▶ Stored data
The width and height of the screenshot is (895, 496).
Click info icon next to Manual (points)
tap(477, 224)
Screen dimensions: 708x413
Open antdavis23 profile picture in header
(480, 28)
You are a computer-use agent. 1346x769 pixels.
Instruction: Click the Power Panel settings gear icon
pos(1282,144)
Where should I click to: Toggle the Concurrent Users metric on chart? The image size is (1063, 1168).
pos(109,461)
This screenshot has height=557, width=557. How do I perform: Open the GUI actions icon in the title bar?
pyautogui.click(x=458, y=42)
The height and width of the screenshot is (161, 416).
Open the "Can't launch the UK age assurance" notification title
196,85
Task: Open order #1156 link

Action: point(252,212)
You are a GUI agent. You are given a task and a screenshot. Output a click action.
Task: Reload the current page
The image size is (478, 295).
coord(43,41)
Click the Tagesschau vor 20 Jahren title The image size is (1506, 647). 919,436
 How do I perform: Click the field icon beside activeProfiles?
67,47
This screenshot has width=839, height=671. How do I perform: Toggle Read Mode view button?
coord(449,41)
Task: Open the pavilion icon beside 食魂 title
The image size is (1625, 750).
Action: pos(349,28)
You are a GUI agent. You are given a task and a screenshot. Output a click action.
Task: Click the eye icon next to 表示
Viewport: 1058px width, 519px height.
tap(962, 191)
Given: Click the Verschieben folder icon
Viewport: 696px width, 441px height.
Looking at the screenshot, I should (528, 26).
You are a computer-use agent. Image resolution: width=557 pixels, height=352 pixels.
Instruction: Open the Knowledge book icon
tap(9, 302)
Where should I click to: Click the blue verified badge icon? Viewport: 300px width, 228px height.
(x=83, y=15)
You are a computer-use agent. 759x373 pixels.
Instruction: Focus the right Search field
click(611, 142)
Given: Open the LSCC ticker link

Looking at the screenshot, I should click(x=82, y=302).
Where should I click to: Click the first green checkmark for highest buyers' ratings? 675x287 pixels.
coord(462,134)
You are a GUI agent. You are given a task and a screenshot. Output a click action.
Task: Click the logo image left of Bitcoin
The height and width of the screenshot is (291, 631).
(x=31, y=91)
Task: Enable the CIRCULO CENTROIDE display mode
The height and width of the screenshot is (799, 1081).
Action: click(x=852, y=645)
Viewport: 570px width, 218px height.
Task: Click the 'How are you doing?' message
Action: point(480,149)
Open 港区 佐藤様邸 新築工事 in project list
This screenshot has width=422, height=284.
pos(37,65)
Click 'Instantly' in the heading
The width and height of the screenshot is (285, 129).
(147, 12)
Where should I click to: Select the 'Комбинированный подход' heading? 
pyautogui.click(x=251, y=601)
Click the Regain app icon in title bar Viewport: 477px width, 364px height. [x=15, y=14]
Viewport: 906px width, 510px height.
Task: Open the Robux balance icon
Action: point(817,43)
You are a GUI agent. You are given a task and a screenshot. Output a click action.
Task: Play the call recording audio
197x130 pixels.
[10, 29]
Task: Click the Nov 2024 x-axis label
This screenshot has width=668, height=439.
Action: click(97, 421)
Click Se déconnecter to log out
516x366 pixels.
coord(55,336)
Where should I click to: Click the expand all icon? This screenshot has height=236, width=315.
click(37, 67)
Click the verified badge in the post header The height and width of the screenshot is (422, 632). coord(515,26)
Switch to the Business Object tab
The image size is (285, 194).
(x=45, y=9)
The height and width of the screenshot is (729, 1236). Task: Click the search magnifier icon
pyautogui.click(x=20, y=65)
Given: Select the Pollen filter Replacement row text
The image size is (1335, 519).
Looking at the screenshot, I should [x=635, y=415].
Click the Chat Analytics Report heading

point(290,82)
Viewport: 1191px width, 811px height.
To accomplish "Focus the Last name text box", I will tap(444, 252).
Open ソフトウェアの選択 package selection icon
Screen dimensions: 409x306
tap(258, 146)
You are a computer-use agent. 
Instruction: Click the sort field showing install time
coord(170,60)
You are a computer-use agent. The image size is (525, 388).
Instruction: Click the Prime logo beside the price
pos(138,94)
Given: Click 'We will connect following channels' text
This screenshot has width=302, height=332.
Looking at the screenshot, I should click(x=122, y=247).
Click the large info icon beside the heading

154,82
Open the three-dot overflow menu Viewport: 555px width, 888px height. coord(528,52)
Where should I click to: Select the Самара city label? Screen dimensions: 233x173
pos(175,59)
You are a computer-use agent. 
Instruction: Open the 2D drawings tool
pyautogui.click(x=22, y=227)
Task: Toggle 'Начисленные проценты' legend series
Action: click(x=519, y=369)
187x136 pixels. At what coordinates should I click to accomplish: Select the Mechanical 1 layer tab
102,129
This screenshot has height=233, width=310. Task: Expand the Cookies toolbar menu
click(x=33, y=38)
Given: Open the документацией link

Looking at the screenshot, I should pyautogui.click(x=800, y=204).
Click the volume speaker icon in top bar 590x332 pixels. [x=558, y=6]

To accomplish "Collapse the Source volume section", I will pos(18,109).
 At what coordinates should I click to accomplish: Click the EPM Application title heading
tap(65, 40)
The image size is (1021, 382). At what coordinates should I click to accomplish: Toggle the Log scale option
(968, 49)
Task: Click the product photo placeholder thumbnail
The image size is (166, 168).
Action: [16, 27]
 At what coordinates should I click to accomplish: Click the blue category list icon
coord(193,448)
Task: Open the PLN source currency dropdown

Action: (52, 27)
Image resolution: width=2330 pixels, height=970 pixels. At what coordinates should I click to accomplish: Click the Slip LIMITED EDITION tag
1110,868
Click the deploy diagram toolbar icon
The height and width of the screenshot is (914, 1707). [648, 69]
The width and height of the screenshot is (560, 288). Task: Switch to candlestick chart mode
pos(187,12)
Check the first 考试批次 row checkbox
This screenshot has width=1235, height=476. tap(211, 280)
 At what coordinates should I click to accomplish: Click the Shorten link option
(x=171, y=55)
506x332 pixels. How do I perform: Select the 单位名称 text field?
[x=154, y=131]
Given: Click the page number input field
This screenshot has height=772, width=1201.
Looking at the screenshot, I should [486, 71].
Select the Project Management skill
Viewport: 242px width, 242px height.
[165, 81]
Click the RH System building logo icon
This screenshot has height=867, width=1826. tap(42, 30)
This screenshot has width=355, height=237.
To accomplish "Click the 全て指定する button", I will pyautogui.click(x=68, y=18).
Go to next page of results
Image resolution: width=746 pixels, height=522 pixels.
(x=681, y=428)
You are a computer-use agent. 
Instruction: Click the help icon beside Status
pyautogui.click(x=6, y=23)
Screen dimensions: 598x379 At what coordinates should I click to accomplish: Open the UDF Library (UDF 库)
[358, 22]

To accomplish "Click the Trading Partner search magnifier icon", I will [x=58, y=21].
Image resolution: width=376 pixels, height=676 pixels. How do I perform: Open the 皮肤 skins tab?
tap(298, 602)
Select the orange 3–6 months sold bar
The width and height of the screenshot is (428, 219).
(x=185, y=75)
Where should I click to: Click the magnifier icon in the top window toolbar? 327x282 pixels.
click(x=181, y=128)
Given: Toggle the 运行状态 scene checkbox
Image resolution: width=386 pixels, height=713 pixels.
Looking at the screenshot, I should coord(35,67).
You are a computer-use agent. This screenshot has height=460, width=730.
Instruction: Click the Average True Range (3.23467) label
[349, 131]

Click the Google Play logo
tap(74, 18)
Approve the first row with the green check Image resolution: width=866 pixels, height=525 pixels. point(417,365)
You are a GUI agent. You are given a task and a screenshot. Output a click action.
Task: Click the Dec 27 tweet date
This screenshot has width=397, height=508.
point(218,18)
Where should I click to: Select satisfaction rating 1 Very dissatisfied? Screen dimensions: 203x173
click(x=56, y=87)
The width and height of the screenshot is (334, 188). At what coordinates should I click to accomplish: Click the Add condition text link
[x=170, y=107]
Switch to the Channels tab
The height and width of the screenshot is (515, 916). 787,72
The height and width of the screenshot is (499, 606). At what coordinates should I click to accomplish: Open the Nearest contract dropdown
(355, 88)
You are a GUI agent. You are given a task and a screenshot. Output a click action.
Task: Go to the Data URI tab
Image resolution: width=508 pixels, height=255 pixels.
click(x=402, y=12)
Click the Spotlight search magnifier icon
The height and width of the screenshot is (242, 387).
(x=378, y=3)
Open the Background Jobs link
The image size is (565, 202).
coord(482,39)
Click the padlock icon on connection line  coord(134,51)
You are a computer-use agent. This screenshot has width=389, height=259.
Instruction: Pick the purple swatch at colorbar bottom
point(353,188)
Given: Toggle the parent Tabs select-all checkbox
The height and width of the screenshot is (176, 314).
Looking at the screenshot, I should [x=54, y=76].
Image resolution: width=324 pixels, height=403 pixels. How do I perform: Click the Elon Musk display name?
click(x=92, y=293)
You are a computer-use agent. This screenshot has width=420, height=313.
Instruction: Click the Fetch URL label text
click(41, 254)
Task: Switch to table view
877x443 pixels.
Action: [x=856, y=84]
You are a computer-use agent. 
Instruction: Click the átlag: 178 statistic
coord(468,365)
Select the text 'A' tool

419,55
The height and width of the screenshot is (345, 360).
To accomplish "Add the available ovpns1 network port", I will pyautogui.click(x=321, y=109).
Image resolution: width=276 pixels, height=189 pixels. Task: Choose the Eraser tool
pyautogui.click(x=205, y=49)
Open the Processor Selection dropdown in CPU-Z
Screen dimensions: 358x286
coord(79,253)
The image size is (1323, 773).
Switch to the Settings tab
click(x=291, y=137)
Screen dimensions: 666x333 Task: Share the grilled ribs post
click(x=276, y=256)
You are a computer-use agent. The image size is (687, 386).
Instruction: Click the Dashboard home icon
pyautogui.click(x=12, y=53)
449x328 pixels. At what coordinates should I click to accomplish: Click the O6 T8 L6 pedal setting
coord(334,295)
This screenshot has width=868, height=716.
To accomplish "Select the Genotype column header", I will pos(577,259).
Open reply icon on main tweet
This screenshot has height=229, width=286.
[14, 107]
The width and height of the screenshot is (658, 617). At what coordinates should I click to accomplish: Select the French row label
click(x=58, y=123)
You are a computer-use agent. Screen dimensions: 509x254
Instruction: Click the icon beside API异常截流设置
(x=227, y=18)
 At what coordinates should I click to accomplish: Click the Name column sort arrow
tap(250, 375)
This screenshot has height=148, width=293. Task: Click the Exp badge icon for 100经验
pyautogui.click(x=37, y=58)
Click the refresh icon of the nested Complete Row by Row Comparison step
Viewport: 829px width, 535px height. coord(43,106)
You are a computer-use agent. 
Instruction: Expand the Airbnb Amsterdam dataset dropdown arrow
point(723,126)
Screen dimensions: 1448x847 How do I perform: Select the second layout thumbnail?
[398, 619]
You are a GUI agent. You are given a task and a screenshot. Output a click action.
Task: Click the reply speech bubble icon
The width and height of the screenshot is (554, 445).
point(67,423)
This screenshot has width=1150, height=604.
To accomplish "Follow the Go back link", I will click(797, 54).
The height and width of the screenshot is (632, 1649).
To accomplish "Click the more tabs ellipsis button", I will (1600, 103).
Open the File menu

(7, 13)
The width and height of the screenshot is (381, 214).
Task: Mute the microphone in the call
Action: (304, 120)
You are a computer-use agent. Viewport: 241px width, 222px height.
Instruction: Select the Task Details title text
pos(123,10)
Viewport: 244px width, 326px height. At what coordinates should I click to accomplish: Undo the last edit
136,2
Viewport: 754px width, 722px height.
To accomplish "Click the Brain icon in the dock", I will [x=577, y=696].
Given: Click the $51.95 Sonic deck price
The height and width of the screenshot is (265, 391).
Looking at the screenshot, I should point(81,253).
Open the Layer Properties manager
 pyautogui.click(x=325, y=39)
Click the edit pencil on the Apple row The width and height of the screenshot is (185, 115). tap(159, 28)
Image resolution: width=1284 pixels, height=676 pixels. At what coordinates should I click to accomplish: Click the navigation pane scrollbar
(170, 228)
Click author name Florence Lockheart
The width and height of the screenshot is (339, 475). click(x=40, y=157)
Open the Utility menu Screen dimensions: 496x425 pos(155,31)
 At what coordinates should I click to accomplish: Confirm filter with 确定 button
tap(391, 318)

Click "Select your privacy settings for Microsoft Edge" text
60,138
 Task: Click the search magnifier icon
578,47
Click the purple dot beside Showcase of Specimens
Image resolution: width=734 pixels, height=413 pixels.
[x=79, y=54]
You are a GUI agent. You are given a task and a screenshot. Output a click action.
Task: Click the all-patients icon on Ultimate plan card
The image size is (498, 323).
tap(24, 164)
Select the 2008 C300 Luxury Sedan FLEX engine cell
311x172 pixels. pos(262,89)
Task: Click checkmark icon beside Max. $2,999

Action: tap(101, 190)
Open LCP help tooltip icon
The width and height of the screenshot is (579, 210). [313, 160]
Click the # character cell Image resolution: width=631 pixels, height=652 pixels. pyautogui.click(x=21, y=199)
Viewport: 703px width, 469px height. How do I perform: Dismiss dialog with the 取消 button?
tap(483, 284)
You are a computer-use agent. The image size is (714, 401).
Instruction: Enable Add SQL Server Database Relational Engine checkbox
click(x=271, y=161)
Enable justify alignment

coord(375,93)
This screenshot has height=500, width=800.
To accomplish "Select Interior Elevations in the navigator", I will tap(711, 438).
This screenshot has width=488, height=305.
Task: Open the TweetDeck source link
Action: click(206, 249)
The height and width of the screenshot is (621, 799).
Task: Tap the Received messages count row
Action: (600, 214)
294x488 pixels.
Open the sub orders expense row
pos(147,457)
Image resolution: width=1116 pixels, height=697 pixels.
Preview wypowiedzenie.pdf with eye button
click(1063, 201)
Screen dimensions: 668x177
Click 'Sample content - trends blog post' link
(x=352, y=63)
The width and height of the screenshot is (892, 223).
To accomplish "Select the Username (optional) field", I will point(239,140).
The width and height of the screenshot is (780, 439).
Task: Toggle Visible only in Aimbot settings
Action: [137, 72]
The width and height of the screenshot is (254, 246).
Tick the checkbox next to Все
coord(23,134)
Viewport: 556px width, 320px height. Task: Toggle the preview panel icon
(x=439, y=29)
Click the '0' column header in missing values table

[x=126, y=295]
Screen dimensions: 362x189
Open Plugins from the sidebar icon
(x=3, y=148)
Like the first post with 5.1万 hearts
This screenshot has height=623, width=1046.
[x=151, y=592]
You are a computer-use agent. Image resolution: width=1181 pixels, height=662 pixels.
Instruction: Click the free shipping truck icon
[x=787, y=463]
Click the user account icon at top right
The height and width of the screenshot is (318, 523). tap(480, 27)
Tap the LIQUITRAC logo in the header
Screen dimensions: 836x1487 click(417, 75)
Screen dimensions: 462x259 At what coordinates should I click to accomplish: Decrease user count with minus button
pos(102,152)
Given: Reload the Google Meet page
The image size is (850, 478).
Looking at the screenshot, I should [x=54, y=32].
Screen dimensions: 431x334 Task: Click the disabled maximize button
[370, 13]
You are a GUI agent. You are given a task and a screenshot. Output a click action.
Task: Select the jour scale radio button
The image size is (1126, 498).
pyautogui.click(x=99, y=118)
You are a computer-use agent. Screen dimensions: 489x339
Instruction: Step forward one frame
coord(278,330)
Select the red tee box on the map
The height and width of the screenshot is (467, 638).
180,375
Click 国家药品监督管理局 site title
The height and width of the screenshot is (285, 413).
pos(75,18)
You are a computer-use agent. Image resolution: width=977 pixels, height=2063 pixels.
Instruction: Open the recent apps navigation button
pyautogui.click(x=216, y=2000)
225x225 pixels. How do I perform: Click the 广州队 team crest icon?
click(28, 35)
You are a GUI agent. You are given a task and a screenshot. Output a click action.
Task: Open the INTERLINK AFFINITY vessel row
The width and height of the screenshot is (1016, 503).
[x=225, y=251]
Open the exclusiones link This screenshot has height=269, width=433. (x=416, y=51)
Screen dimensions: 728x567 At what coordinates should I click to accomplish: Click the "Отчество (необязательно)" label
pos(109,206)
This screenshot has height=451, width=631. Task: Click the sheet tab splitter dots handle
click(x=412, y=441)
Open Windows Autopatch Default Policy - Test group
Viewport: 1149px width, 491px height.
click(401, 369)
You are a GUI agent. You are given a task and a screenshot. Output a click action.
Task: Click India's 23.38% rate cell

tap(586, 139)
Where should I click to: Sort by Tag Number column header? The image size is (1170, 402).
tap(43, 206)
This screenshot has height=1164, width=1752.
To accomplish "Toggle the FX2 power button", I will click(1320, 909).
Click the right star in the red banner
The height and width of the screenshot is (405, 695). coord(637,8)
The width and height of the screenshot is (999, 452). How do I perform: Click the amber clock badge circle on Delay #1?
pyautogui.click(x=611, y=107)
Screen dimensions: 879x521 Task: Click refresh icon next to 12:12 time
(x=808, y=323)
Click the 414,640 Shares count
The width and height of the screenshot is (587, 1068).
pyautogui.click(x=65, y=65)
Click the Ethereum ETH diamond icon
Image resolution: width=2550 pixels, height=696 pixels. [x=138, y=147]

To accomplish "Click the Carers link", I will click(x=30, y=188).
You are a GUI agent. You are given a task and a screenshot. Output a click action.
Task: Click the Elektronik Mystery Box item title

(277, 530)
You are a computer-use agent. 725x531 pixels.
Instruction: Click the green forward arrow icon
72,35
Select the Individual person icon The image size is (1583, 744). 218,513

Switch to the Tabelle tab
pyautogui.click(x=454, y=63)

▶ What needs to be done
How many lines of the material above contain the string "volume"? Answer with the number only.

▶ Response to the exercise
2